The last option is to set exposure manually and try to zoom in on the area you wish to be properly exposed, set exposure and zoom back out to get all the the scene you want. But with a child in motion this is probably completely impossible to do. :)
 

DonickCo

Active Member
Original Poster
Ok so I figured its time for an update as far as my photo kit go’s.
Over Christmas break I started to have some major problems with my digital rebel. It seams that every 20-100 shutter cycles something weared would happen with the shutter or merrier… and it would give this really off sound and an err-99 and id have to reset the camera. It got to the point that it happened 2 or 3 times out of 10 shots…sometimes. I decided I was going to end up getting a 20d eventventualy so I decided to order it now and have it next day aired from bhphoto.comto me in FL, bc I needed a camera for new years. ( I ended up shooting with both)(vibration seams to make the rebel act up))

In the mean time I picked up afue more lenses… my main kit is now; a,
15MM f/2.8, fisheye,
17-35 f/2.8L USM,
28-135 f/3.5-5.6 USM IS,
28-200 f/4-5.6 sigma 1:3 macro,
75-300 USM (witch is giving me problems very fuzzy at 300, more then normal)
Sigma 300 f/4.
1.4 and 2X TC from sigma.

and the Canon 580EX flash...(i LOVE IT (i only got it BC i needed the 550ex or the 580ex to do 2nd curtain on the reble, but u dontn need a fancey flash to do it on the 20D)

I also picked up a backpack…. (It a crappy knock off lowepro… don’t buy CRAP… its already starting to rip.) a tripod, and some more supper clamps… witch didn’t make it there by new years, and Disney didn’t let me bring the new tripod in for new years…. It was a Bogen 3036 witch go’s to 7’…. I don’t know what I was thinking that night on ebay….. I think I was thinking wishes in a crowd… or parade shooting

So now im really starting to use my film body (EOS 650) more… bc when u throw the 15mm 2.8 on it it a full 180dagree field of view… I had a lot of fun with that over the holidays with family and shooting ROE.

This semester I decided to take a film class at college,….. cant wait.

NYE 15MM rebel
NYE 17-35MM 20D

-DonicKCo
 

EpcoTim

Well-Known Member
I just got a 20D after shooting the last 10 years with slide film. And im impressed with the 20D. Its built closer to my EOS3 specs than it is the lower end cameras, which surprised me.
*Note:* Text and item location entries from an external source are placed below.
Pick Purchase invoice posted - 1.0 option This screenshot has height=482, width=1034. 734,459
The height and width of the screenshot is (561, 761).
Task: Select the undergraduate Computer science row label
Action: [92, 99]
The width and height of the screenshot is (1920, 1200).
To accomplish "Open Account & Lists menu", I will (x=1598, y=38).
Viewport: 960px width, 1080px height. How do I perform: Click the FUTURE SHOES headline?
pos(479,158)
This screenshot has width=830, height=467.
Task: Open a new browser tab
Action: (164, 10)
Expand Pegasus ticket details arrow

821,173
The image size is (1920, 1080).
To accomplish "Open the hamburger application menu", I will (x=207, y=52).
It does a few weird things, which im trying to figure out, bit it works.

And if your looking for a good, relatively cheap bag, go to REI or any good outdoor store. I got a good single strap courier bag, that hols my camera, and 3 or 4 lenses, plus 15 rolls of film, my filter kit, tape, zip ties, pocket tripod, everything. And it sits close to the body and doesnt get in the way one bit like a backpack might.